ある日の昼休みだった。研究所の廊下を歩いて居ると、どこからともなく京劇が聞こえてくる。戯迷(京劇狂い)の哀しいサガというのか。歌であれ楽器の伴奏であれ、京劇が聞こえてくると心がウキウキし、音の方向に足が自動的にロックオンされてしまう。まるで「ハーメルンの笛吹き男」に誘われるネズミのように進むと、事務員の洪さんがカセット・テープで京劇――それも文革で消えたはずの古典京劇――を、さも嬉しそうに聞いているではないか。

京劇の基本は歌劇であるから看るのではなく聴く。そこで基本的には「看戯」と言わずに「聴戯」と表現する。

当時、香港でも文革の影響を受け京劇と言えば革命現代京劇のレコードであり、ビクトリア公園の向かいに店を構えていた老舗レコード店の「楽聲唱片」でも、古典京劇のレコードの入手は困難だった。なぜ洪さんが文革で打倒された名優たちのカセット・テープを持っているのか。こういう珍品を密かに売っている所がある。紹介してやるから行ってみないか、と。一も二もなくお願いし、教えてもらった住所を訪ねた。

佐敦道に面した富都酒店(ホテル)の並びの安っぽい老朽ビルの高層階だったように記憶する。ドアの前に立って呼び鈴を鳴らす。暫くすると足音がして木製のドアが開けられた。鉄製のドア越しに新亜研究所の洪さん名前を出して来意を告げると、二重になった鉄製のドアを開けて中に招き入れてくれた。ウナギの寝床のような細長く狭い部屋の壁には、役者名と演目が手書きされたカセット・テープが並んでいる。

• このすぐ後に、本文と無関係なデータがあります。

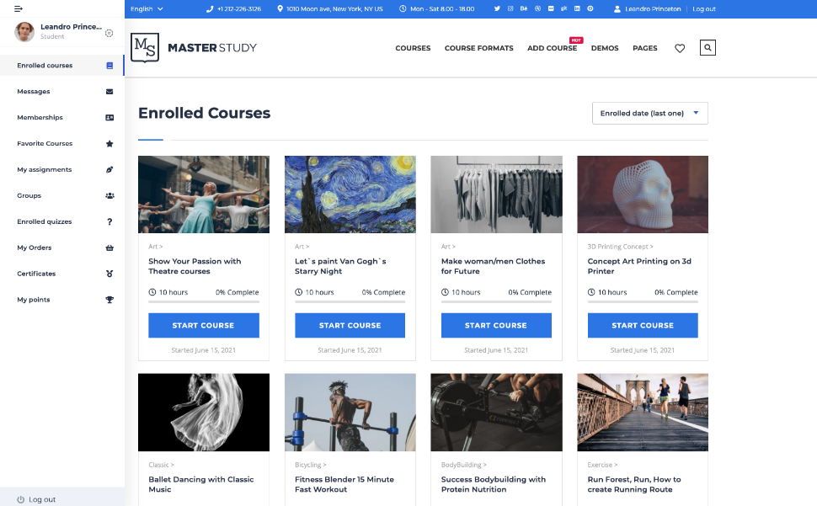Image resolution: width=817 pixels, height=506 pixels.
Task: Click the profile settings gear icon
Action: pos(109,34)
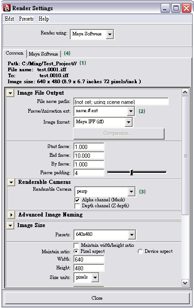Minimize the Render Settings window
This screenshot has width=194, height=308.
pos(165,8)

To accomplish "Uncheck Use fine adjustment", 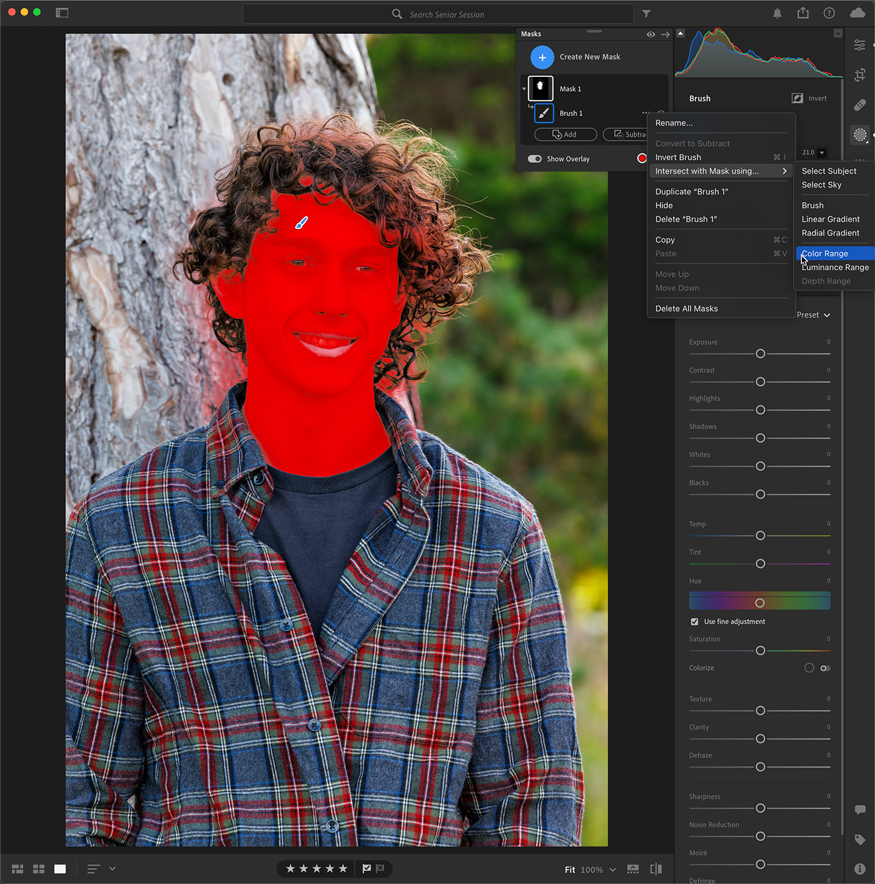I will point(694,621).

馬連良の『借東風』、周信芳の『肅何月下追韓信』に目が吸い寄せられる。見当たらなかった譚富英の『空城計』と李多奎の『釣金亀』を注文して、その場を後にした。持ち帰って耳を傾ける。文革で非業の死を遂げただけに、もはや聴くことなどできないと思っていた名優の絶唱と思えば、心に染み入らないわけがない。だが、時々挟まる異音が気になる。雑音ではなく、どうやら中国のアナウンサーによる詳細な解説のようだ。

その後、何回か通って分かったことだが、中国で放送された古典京劇番組を録音し、それをダビングして売り出した。戯迷の間に噂が広がり、結構な商売になっているという。それにしても著作権もヘッタクレもない不思議な商売である。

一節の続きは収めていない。